Chai Nat Bird Park or Chai Nat Zoo is a large bird sanctuary and provincial park in Chai Nat Province, Thailand. It contains over 100 bird species living in simulated surroundings which match their natural habitats and additionally 60 cages of birds. The two highlights of the park are the vast bird cage, which is the largest aviary in Asia, and a freshwater fish aquarium.

== Location ==
The park is located in Khao Tha Phra Sub-District, Mueng Chainat District, Thailand.

== History ==
The Chai Nat Bird Park was built in 1983 and first covered an area of 19.76 acres. At present, the park has been developed and extended to be 98 acres. It has become a major attraction and is a source of tourism income for Chai Nat Province.

== Features ==
The main highlight of the park is the giant aviary that is the largest aviary in Asia. In addition, there are 63 cages of birds contain rare species such as Sarus Cranes, Green Peafowls, Eagles, Falcons, Hawks, and Ravens. Beside the birds, the park also has the Bird Egg Museum that contains many eggs from various species of birds found around the world.

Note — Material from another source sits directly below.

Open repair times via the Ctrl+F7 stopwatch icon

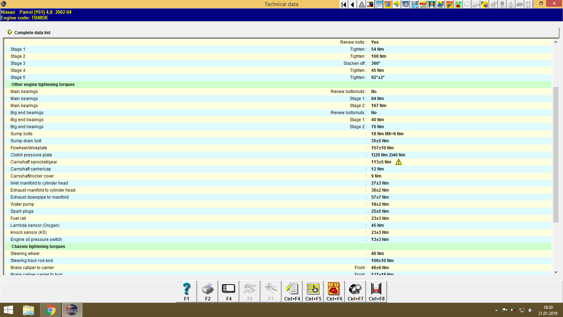(355, 291)
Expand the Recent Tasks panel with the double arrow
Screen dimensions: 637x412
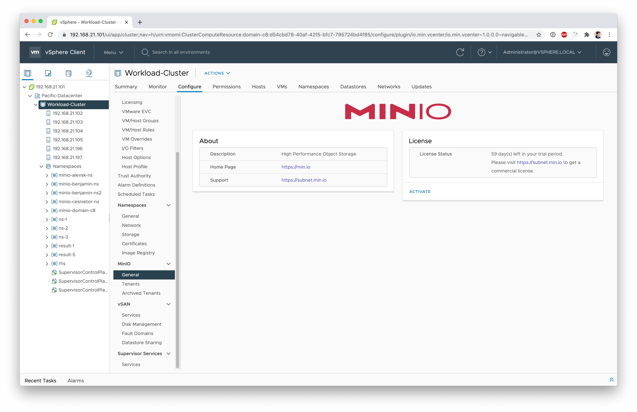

Other offerings of the park are the man-made waterfalls, gardens, a rabbit park, and a zoo. There are several wild animals present in the zoo such as Hog Deer, Elk Deer, and Mountain Goats. The other important highlight of the park is an aquarium which features several types of freshwater fish species found in Chao Phraya River. Lastly, the Space WaterPark is a zone that has a giant waterslide.